The frustration indexes of FBSs were largely changed at 18 positions compared to those of FSs (ΔFi > = 0.70) (Fig. 7d and Supplementary Table S5). The threshold (=0.70) was chosen since it separates high frequency peaks representing small frustration changes from low peaks representing large frustration changes (Supplementary Fig. S6). Among these 18 positions, 11 positions become less frustrated and the other 7 positions become more frustrated. The large change of local frustration between FSs and FBSs originates from the presence of binding partner in the evolution simulations. For FBSs, evolved sequences have to adapt to the specific binding interactions in addition to those within the Rec domain by varying the amino acid identities. Energetically, all the positions are globally constrained by the interaction network. Evolution aims to search the interaction patterns which satisfy global minimization of frustration to the large extent by adjusting local frustrations. From the computation equation of local frustration (equation 3 in the “Methods” section), local frustration of the position is determined by the contact energies it has with its surrounding neighbors. Frustration index is quantified by the native energy with respect to the mean value of the decoys, considering the standard deviation from the energy distribution. Taking the position 84 with the largest frustration change as an example (Supplementary Table S5), it is locally frustrated in FSs but minimally frustrated in FBSs. Position 84 has only one contact with position 105 within Rec domain (Supplementary Fig. S7a), thus its local frustration can be largely influenced if additional contacts included. It has additional three contacts (84–260, 84–263 and 84–310) when the specific binding partner HK is present (Supplementary Fig. S7b). These three contacting positions His260, Arg263 and Leu310 all have strong interactions with hydrophobic amino acids according to MJ matrix, which leads to high hydrophobic preference and minimal frustration of position 84 for the evolved sequences in FBSs. Protein evolution balances the folding requirement and functional-binding requirement as energetic conflicts in FSs is largely compensated by the minimal frustrations in FBSs (Fig. 6d)55,63.

Fig. 7: Structure-specific interaction patterns optimized by evolution.
figure 7

a Difference of frustration index between the presence and absence of HK as the evolution template for the Rec domain, the red dashed lines are used to choose the positions which become largely less or more frustrated (ΔFi > = 0.7) when HK is present or not as the template. b The positions becoming largely less frustrated are colored in red and labeled in black; while the positions becoming largely more frustrated are colored in blue and labeled in white, including two positions (91 and 101) not shown as the dotted arrow points at.

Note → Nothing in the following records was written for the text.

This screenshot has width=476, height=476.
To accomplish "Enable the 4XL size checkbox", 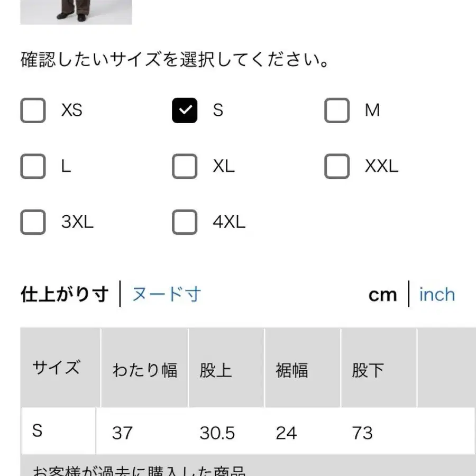I will tap(184, 222).
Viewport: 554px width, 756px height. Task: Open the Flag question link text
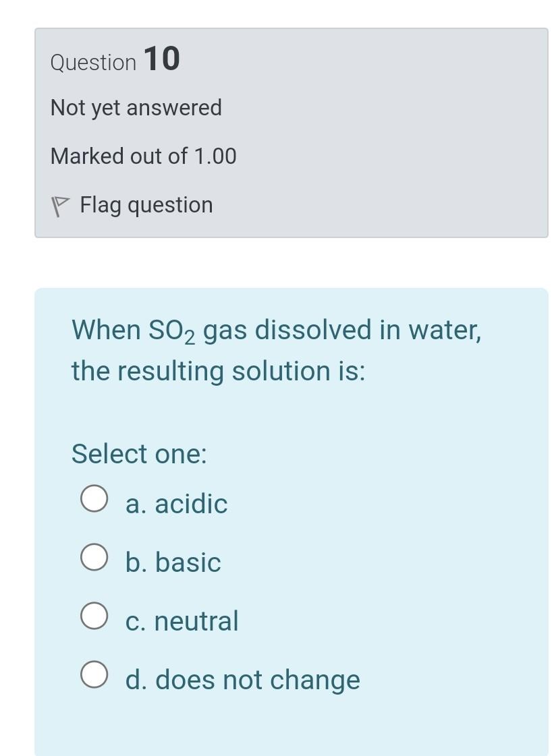coord(146,206)
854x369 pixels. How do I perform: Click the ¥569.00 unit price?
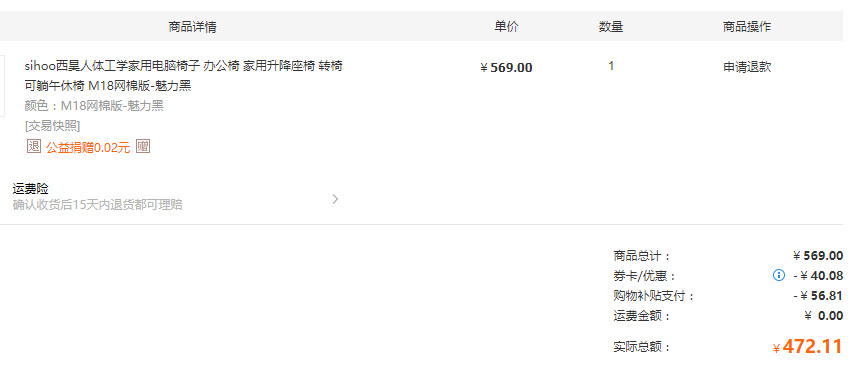506,67
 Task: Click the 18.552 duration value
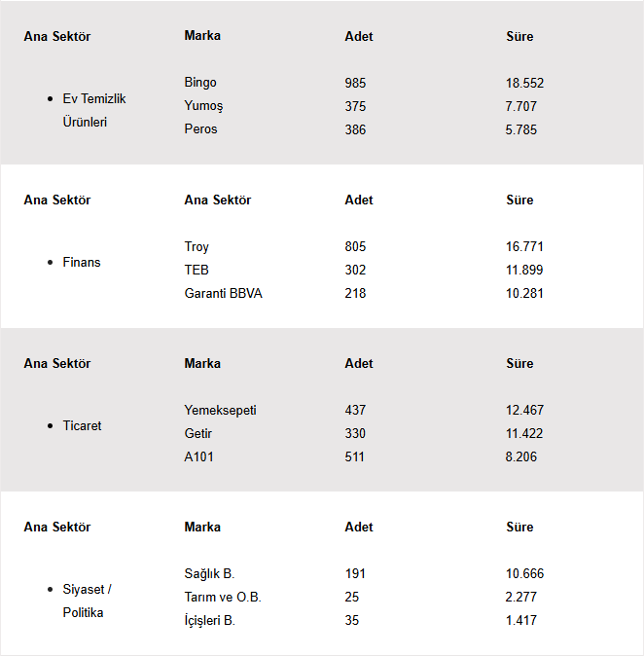[524, 83]
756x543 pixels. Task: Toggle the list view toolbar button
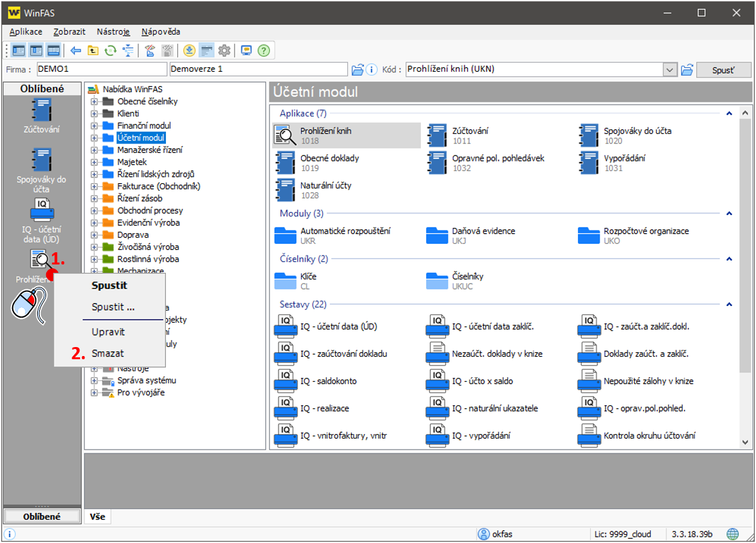coord(206,51)
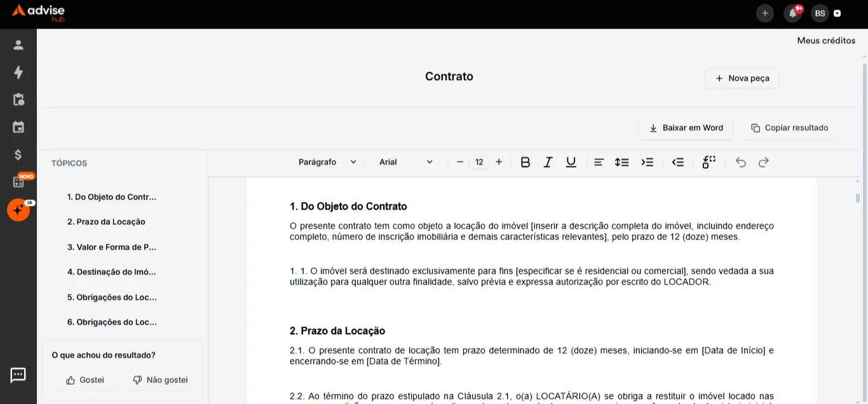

Structurally, these 18 positions either interact with the DHp/CA domain directly or act as the bridging ones between the positions at the binding surface and those across the structure (Fig. 7b). 10 positions locate at the binding surface and have direct interactions between Rec and the DHp/CA domain (Supplementary Fig. S1). This is consistent with the validated experimental observations that position 14, 20 and 21 at the binding surface are crucial to rewire the binding specificity between two different cognate pairs of TCS27,33. These 10 evolution-optimized positions are almost complementary to the first highly conserved cluster on the binding surface between the Rec domain and the DHp/CA domain (Figs. 2b and 7b). Together they cover most regions of the whole binding surface. In other words, the functional-binding surface is mainly composed of two classes of positions: the highly conserved positions and structure-specific positions. The highly conserved positions are common for the functional-binding surface at the family-wide level while the structure-specific positions are unique for the members of the family and can be tuned to adapt the cognate partner. By inspecting the relationship between frustration changes and first-order conservation for Rec domain (Fig. 8), it can be seen that only 3 of those positions with highly first-order conservation have large frustration changes (ΔFi > = 0.70) at the presence of binding partner. This reflects that majority of highly conserved positions at the functional surface satisfy function requirements at family-wide level. In contrast, most of the positions with large frustration changes at the presence of binding partner satisfy structure/protein specific requirements by varying amino acid identities64.

Fig. 8: Relationship between frustration changes (ΔFi) and first-order conservation (Ci) for positions of Rec domain.
figure 8

Positions with large frustration change are colored in red and positions with high first-order conservation are separated by blue dotted line (Ci = 2.0).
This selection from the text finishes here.